BEGIN Supplied data
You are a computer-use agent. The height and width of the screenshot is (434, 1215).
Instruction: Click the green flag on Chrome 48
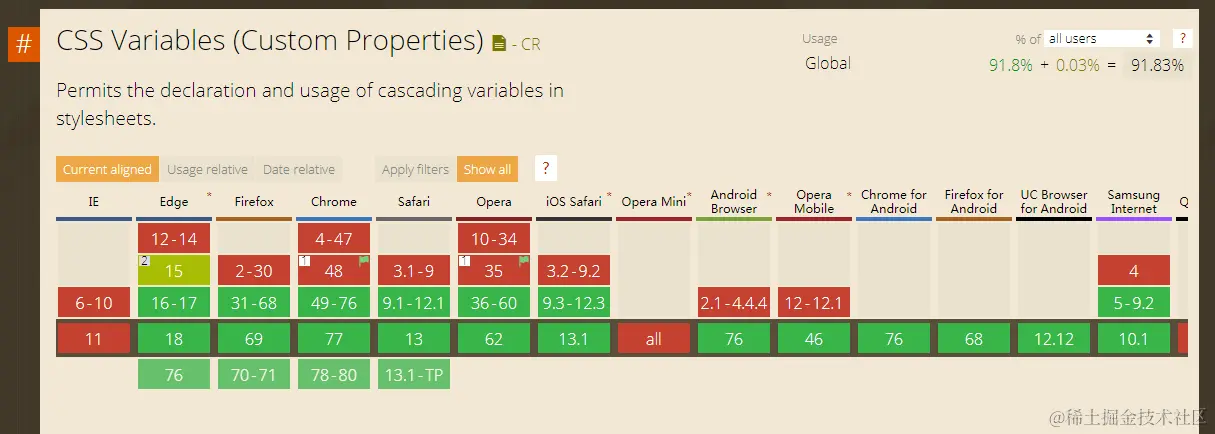click(x=364, y=262)
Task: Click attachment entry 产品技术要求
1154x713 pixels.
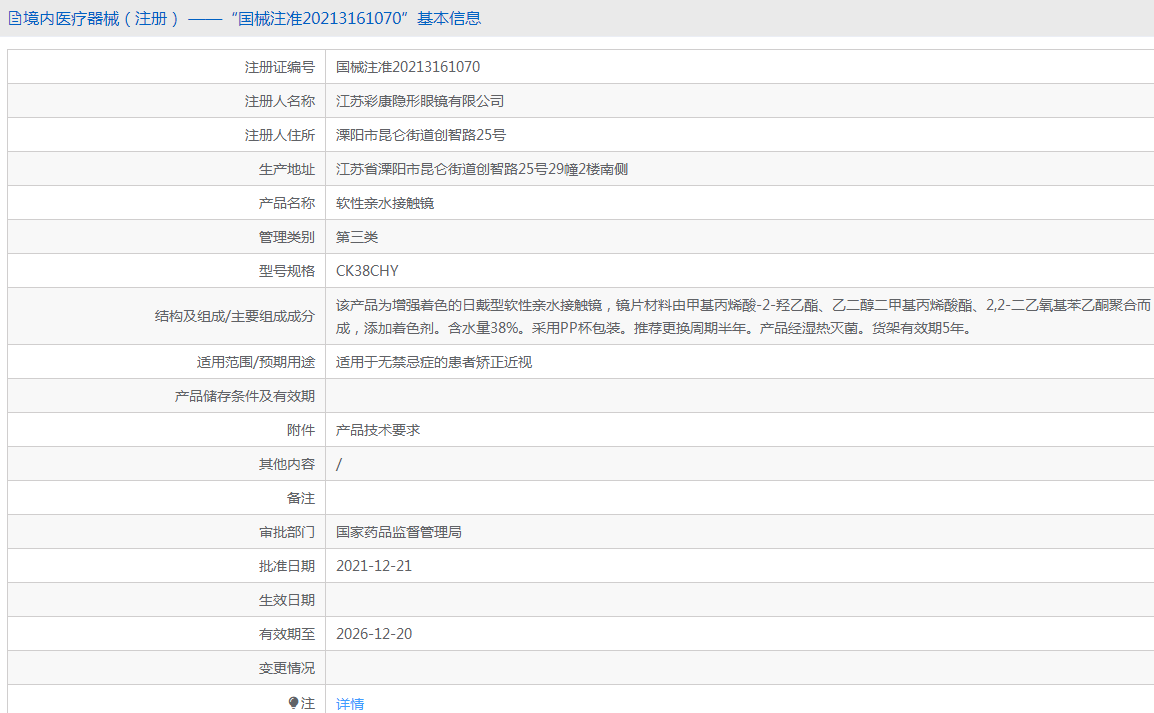Action: [x=378, y=430]
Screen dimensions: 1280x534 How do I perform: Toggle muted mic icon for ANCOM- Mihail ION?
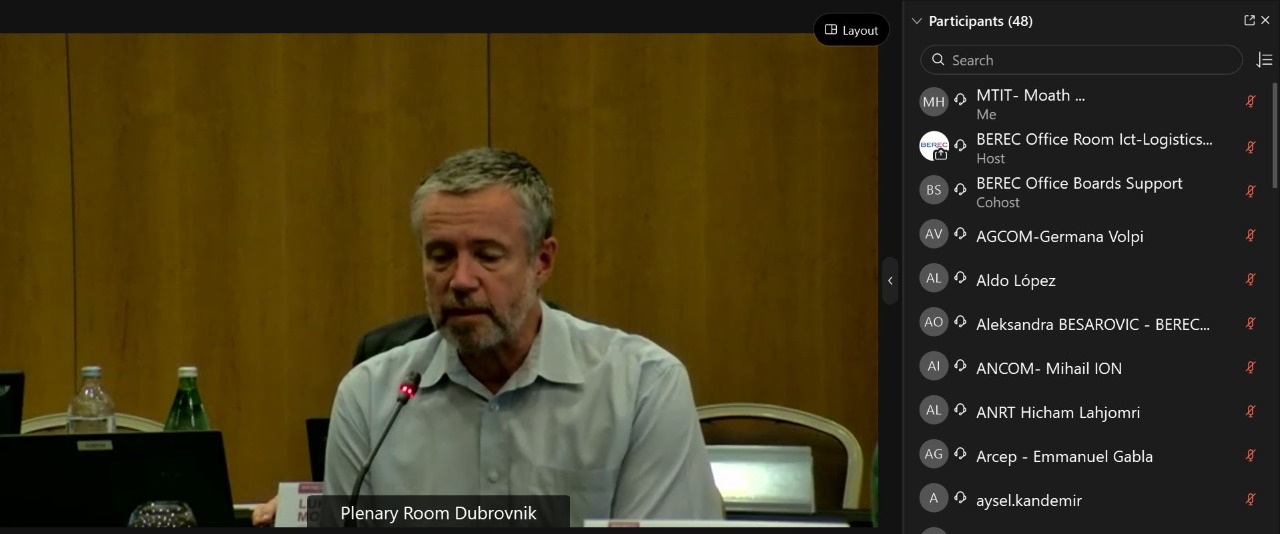coord(1250,367)
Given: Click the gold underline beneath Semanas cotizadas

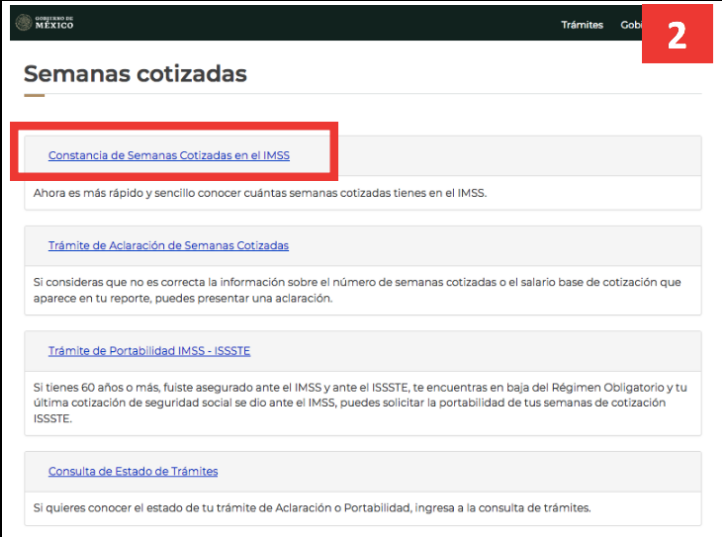Looking at the screenshot, I should pyautogui.click(x=34, y=95).
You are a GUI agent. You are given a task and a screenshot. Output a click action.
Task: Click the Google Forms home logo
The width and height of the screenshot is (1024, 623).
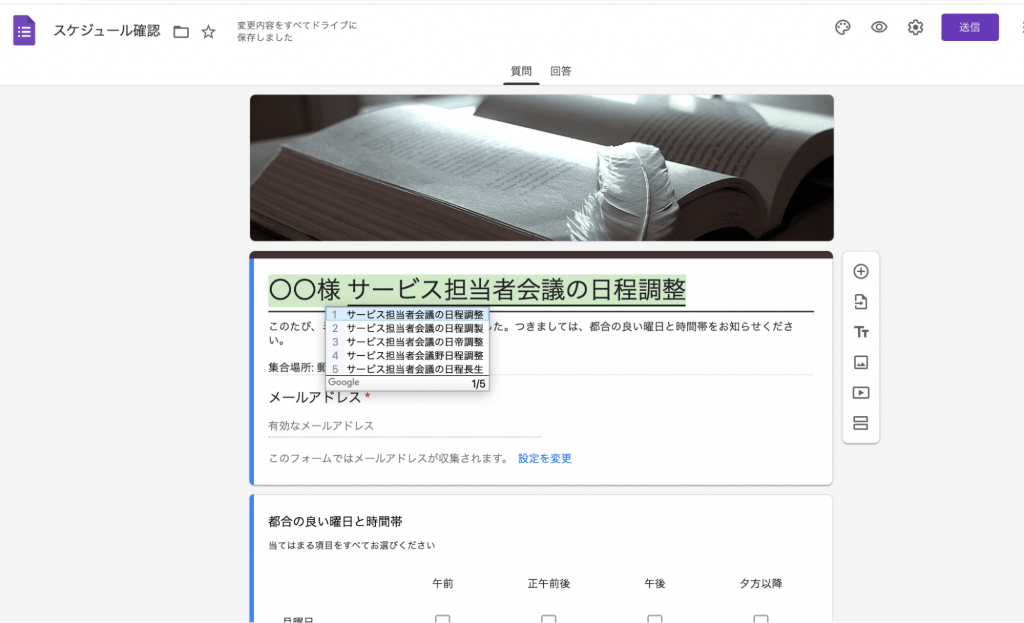click(x=25, y=30)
END Supplied data
*What the exercise asks*
Go through the entries above and copy out every line that includes the word "agent".

*Exercise answer*
You are a computer-use agent. The height and width of the screenshot is (434, 1215).
You are a GUI agent. You are given a task and a screenshot. Output a click action.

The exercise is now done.